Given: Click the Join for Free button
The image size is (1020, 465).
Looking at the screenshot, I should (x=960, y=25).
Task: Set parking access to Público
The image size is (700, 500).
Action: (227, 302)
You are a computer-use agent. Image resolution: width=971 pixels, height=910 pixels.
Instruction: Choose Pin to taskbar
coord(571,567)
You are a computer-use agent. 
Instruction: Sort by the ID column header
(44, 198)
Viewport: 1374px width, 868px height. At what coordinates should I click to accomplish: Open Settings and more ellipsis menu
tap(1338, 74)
=-=-=-=-=
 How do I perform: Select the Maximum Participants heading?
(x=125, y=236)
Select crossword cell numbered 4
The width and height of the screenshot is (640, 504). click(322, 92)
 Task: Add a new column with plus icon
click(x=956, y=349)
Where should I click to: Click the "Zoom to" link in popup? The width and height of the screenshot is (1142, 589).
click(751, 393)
=-=-=-=-=
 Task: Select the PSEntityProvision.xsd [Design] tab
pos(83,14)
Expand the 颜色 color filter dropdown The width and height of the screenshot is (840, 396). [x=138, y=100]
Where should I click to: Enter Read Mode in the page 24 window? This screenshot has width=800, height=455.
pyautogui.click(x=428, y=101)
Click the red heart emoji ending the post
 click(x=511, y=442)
=-=-=-=-=
Work to be completed:
Lines with "computer" in the records above: copy every one of them.

Reply:
You are a computer-use agent. Image resolution: width=971 pixels, height=910 pixels.
You are a computer-use agent. 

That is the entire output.